制服を着た男性は実直そうな、人の良さそうな顔をした中年の男性だった。
岩崎は男性に何か話したかったが、何を話したらいいか、よく分からなかった。
そんな岩崎の戸惑った顔を微笑みながら見ていた制服の男性が先に口を開いた。
「どうしましたか?」
「ああ、ええと。この先はこの分かれ道をどちらへ行けばいいですか?」
「道ですね。ええと、あなたお名前は?」
「岩崎浩二といいますが」
「岩崎浩二さんですね……ああ、資料が届いています。ううん、ご立派ですナァ」
制服の男性は微笑んでいた顔をさらに明るくして、岩崎にそう云った。
「ああ、いあぁ……」
岩崎は、制服の男のことばに、死んだ自分を悲しめばいいのかそれとも自分のしたことを立派と褒められて喜べばいいのか、分からず苦笑いをして頭を掻いた。
「ああ、それでね、岩崎さん、落としものが届いていますよ。

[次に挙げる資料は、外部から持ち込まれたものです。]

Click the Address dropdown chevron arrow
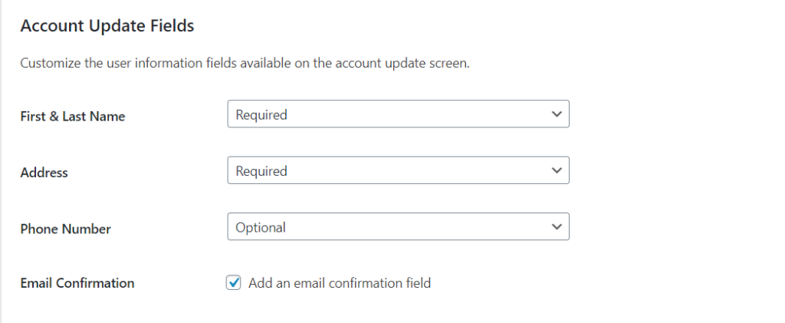This screenshot has width=785, height=323. pos(557,170)
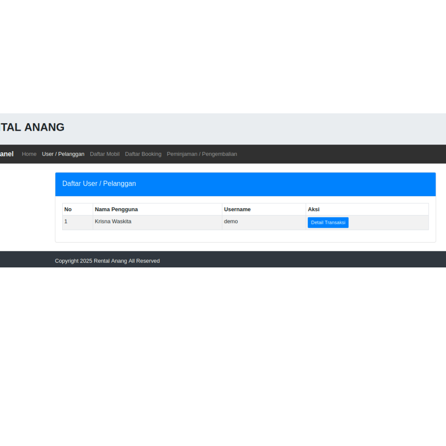This screenshot has height=446, width=446.
Task: Click the admin Panel brand link
Action: click(x=7, y=154)
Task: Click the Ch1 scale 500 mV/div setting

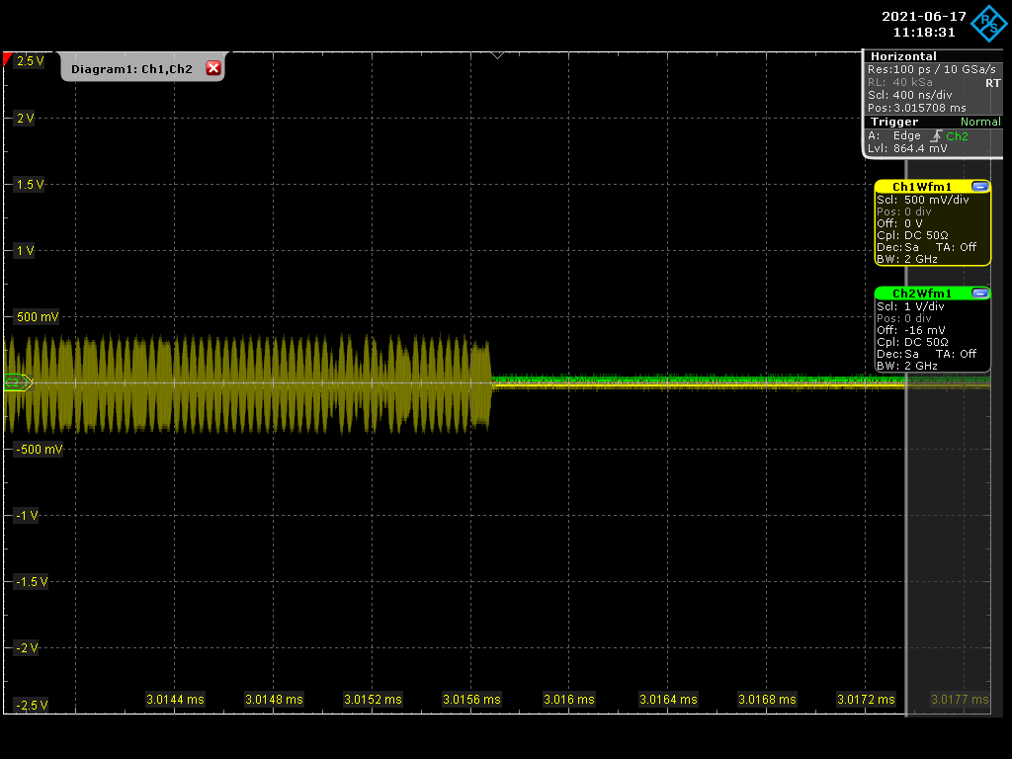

これです」
制服の男性は自分の後ろにある小さな棚から何かを取り岩崎の前に差し出した。それは小さな瑠璃色の美しい球体で、ほのかに光を発していた。
「これが私の落とし物ですか?」岩崎はそんなものは初めて見た。
「そうです。先ほど、ここの住人の男性が届けて来られて。
『落とした人は、さぞ困っているだろう』と。
渡しておいて欲しいということでした」
制服の男性はそう云いながら瑠璃色の玉を岩崎の前にそっと置いた。
岩崎浩二が何気なく手を伸ばしその玉を持ち上げると、急に何かに吸い寄せられるように体が宙に浮き、
「ああ、あれ~!?」
今まで歩いて来た道を風に乗って飛ぶように戻って行った。
「お気を付けて~!」制服の男は、飛んでいく岩崎に微笑みながらそう叫んで見送っていた。

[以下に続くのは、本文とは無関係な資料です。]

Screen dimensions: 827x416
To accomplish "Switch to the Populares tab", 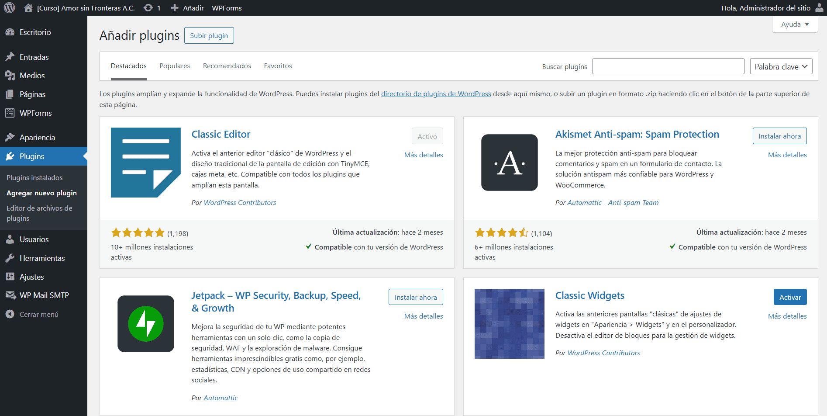I will (175, 66).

岩崎は目を覚ました。そこがどこか、彼にはよく分からなかった。彼はベッドに横たわり周りは人が行き交っている。
「あなた……」
「パパぁ」
彼の妻と娘が顔を覗き込むようにして話しかけた。
そこは彼があの復讐の男にナイフで刺されて収容された病院だった。
妻も娘も涙を浮かべていた。
「手術をした先生が、傷が急所をほんの少し外れていて幸運だったって……命拾いしたって」
妻と娘の後ろには両親もいた。岩崎浩二も涙があふれた。
「よかった。……落としたものは誰かに拾われるんだナ」
岩崎浩二は落とした命をあの世で拾われ、届けてもらったおかげでこの世にまた戻ってきた。
彼は、もう見られなかったかも知れない妻と娘の笑顔を見る機会をまた拾ったのだ。